>> "better than water" mats
>> "As Seen On TV" infomercials ... absorb water 10 times better than sponges.?
?? I don't know of them, but I have seen "official" capillary mats that were built for the purpose of watering a whole shelf of pots. I'm still hoping to find a cheaper DIY version.
Is the TV super-sponge like the water holding crystals / gel that some people add to soil to hold more water? Without knowing anything about it, I wonder what advantage it has over plain old water sitting in the tray?
If it can provide water without changing the water level as the plants drink it, that would be an advantage. As long as the water DOES drain back out of the super-sponge as plants drink it!

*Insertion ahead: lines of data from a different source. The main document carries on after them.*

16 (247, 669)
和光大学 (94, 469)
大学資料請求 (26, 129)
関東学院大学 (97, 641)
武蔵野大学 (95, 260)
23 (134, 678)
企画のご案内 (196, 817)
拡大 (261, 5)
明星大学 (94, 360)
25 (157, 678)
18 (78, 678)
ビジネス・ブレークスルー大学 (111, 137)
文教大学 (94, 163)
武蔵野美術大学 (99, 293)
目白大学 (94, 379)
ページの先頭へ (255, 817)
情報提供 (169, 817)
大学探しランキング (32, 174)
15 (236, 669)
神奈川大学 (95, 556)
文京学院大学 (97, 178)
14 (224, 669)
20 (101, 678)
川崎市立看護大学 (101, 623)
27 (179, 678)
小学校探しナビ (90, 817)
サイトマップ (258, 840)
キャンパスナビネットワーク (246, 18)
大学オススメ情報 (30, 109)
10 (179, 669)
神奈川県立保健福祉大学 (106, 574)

It think the commercially-made kits for unattended cap-mat-watering handle the water level changing by propping the plants up above the water level and dangle the cap mat down into a big tray that holds enough water to last through a whole vacation.

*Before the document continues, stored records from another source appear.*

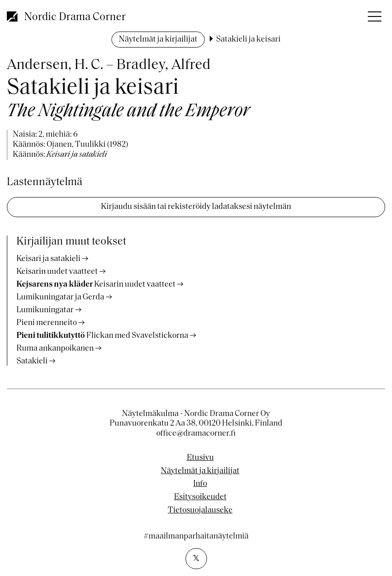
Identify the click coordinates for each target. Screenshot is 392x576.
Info (200, 484)
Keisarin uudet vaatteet (57, 272)
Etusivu (200, 458)
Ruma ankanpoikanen (55, 348)
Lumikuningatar (45, 310)
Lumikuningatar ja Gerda (60, 297)
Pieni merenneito (47, 323)
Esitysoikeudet (200, 497)
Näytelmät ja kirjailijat (158, 39)
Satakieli (32, 361)
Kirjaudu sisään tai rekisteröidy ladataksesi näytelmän (196, 207)
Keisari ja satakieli (48, 259)
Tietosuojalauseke (200, 511)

I have a cat-watering-gadget that is basically a bottle inverted so that its only opening is under water in a shallow tray that the cat can drink from. When the water level drops below the opening, it goes "glug" like a water cooler and the tray fills back up until the opening is under water again. That might work, too, if you can prop a water bottle over each tray and they don't tip over!
I always thought it would be cool to set a gallon jug or 3-gallon jug on a shelf above the trays, and lead cotton wicks down from the jug into each tray. The wicks would have to be very carefully sized to transport enough water up and over the lip of the jug, then down to each tray so that plants didn't dry out ... and trays didn't overflow and flood my bedroom. In other words, "cool but stupid". Or at least impractical.
It's probably much better to imitate the commercial "self-watering trays" and leave a quart or two of shallow reservoir UNDER the pots, and let a big wick pull water UP on demand from the plants. If you're like me, you would rather invent something better or at least DIFFERENT, but I think the existing design would be hard to beat.
If I could think of a cheap and reliable sensor for detecting water level down to a fraction of a millimeter, I could imagine an automated system with computer controlled solenoid valves and a small water pump and lots of tubing and wires. Except for the software and testing and maintenance and electrocution protection, it MIGHT be made as cheap as a few hundred dollars, but probably not as reliable as the existing much cheaper commercial systems. Sigh.